Bei der Einnahme über mehrere Wochen und bestenfalls über drei oder sechs Monate, kann man zudem die besten Ergebnisse der Therapie erzielen. Eine schnelle Erleichterung kann man überdies durch eine kurze erhöhte Dosierung oft noch erreichen. Die Inhalation ist eine zusätzliche Form der Anwendung. Ein Liter heißes Wasser und zwei Esslöffel des Öls der Heilpflanze werden dabei verrührt. Bei langfristiger Einnahme heilt die nässende und juckende Haut bei Neurodermitis-Kranken ab. Die permanente Reizung von Augen und Schleimhäuten bei Patienten mit Heuschnupfen nimmt ausserdem ab. Das Atmen wird dazu durch die Erweiterung der Bronchien bei allergischem Asthma erleichtert. Den Blutzuckerspiegel kann man überdies auf ein übliches Niveau bei Diabetikern minimieren.

 

Der Alleskönner

Schwarzkümmelöl ist also für den Körper ein Allrounder. Bestenfalls nimmt man es daher pur vor den Mahlzeiten ein. Es reicht deshalb vollkommen aus, täglich drei Teelöffel verteilt einzunehmen. Honig mildert ausserdem den etwas bitteren Geschmack ab. Die gleiche Wirkung erzielen aber neutral schmeckende Kapseln, die man gerne favorisiert. Nur das reine und kaltgepresste Öl der Heilpflanze besitzt deshalb eine heilende Wirkung. Keine Alternative bieten daher preiswerte Mischöle. Der Körper erhält ausserdem Gutes in der präventiven oder behandelnden Form. Dadurch wird er innerlich und äußerlich gestärkt. Durch die gute Verträglichkeit sind deshalb keine beachtenswerten Nebenwirkungen bekannt. Die bedeutendste Heilwirkung ist daher die Regulation einer Fehloptimierung der körpereigenen Immunabwehr. Zahlreiche Patienten erfahren also eine deutliche Erleichterung der Beschwerden.

       Nebenwirkungen

Keinesfalls sollte das Öl der Heilpflanze auf nüchternen Magen eingenommen werden. Dadurch kann man eine Reizung der Magenschleimhaut vermindern. Empfehlenswert ist ein Start mit einer minimalen Dosierung und diese bedächtig zu maximieren. Weniger Nebenwirkungen im Gegensatz zu chemisch destilliertes Öl zeigt kaltgepresstes Öl. Bei diesem Produktionsvorgang bilden sich Terpene und lösen Magenschmerzen aus.
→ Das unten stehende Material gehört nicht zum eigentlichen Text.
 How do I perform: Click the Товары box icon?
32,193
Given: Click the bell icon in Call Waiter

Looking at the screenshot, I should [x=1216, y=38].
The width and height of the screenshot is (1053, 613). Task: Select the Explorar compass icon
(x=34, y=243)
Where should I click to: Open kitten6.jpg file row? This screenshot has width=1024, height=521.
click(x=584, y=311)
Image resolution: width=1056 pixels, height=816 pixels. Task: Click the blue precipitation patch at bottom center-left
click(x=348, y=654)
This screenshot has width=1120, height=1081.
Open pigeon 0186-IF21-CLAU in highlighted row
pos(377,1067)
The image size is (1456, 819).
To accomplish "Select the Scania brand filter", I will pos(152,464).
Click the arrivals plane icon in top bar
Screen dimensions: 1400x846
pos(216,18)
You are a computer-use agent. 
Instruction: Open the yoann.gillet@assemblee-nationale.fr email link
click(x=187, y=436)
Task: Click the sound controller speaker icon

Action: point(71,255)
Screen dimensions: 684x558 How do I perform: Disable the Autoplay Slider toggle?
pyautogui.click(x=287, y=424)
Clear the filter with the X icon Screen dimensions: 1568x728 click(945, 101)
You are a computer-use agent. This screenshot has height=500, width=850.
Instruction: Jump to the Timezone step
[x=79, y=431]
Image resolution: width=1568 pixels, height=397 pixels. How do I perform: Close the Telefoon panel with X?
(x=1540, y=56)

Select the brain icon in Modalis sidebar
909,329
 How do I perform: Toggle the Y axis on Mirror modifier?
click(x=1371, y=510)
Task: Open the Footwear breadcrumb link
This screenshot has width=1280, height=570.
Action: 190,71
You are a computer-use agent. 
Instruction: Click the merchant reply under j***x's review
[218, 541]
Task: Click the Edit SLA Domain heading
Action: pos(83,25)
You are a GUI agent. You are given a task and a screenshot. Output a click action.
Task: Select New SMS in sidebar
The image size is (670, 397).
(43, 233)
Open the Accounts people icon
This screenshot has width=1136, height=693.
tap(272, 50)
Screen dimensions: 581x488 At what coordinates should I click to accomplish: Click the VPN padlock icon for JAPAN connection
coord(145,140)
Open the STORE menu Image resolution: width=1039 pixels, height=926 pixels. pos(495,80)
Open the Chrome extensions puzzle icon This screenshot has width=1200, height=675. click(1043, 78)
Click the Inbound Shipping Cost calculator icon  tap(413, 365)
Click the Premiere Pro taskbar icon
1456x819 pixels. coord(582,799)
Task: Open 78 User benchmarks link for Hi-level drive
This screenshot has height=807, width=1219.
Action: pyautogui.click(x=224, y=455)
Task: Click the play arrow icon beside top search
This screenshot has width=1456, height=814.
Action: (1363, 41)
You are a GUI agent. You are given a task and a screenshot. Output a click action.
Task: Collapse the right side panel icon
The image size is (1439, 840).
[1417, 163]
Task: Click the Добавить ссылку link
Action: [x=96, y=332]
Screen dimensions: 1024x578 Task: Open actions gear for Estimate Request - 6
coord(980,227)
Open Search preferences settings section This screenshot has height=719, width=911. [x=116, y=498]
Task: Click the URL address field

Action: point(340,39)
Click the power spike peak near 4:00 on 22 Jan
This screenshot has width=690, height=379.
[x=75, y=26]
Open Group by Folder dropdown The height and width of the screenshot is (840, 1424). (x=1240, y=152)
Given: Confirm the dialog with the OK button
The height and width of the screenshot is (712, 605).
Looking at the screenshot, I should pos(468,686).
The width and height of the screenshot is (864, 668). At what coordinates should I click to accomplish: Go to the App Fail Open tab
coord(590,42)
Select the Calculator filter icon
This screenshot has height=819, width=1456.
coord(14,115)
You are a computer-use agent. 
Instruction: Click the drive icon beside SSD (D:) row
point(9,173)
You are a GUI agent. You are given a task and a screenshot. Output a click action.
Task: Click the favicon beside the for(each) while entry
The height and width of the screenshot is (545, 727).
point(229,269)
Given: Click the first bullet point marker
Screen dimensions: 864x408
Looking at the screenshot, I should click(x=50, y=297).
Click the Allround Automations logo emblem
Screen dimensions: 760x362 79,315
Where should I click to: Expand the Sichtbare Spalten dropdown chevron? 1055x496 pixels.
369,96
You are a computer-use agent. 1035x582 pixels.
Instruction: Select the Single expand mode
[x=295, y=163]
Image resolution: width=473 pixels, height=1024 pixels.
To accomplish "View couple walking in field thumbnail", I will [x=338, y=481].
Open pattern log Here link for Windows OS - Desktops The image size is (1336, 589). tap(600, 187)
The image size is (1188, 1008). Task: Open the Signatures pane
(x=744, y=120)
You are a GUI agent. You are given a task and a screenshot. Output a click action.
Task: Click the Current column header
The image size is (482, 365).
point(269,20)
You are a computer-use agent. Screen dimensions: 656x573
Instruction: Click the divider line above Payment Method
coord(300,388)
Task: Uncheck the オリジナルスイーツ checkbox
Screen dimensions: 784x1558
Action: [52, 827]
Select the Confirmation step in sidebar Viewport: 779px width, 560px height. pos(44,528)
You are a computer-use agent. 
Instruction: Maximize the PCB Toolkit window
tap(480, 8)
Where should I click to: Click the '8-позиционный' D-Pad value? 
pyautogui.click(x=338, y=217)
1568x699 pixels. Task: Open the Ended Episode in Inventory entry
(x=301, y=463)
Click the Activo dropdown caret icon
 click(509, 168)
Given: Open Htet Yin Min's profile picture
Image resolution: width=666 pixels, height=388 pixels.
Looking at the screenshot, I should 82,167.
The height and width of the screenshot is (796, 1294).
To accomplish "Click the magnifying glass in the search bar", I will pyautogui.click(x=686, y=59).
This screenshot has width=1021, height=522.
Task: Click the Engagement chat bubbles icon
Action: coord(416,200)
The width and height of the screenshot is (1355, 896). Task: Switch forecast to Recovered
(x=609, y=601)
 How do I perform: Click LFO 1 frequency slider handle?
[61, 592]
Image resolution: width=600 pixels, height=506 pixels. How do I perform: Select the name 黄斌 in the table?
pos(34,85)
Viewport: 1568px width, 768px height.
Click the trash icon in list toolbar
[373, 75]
Ein zum Anfang der Einnahme zunehmendes auftretendes Aufstoßen zählt ebenfalls zu den eventuellen Nebenwirkungen. Bei Tierversuchen führten Überdosierungen zu Schäden bei Leber und Nieren. Ebenfalls kann eine Allergie, vorzugsweise eine Kontaktallergie entstehen. Die Nutzung von ätherischen Ölen während der Schwangerschaft ist mit Vorsicht zu genießen. Manche Öle lösen vorzeitige Wehen oder Fehlgeburten aus.

Fazit

Es handelt sich also um ein sehr edles und reichhaltiges Öl und wirkt sich auf die zahlreichen diversen Prozesse des menschlichen Körpers aus. Der Körper kann ausserdem in seiner vielseitigen Funktionalität gestärkt werden und erhält einen Ausgleich. Unterschiedliche Krankheitsbilder kann man signifikant lindern. Durch die Einnahme von Schwarzkümmelöl kann man nur Vorteile bekommen.

Die Liste an positiven Eigenschaften lässt sich fortsetzen. Dies geschieht mit Hilfe des gesunden Öls der Heilpflanze. Es wird im Vergleich in einer minimalen Dosis eingenommen. Die Wirkung ist unabhängig, ob es eingenommen oder auf die Haut aufgetragen wird. Die Anwendungsmöglichkeiten sind umfangreich. Im Vergleich gibt es nur geringe Risiken und Nebenwirkungen. Sie sind hauptsächlich darauf zurückzuführen, dass das genutzte Schwarzkümmelöl nicht einer hochwertigen Qualität entspricht. Auftretende Nebenwirkungen sind nach einer minimalen Eingewöhnungszeitraumes des Körpers auch meistens verschwunden.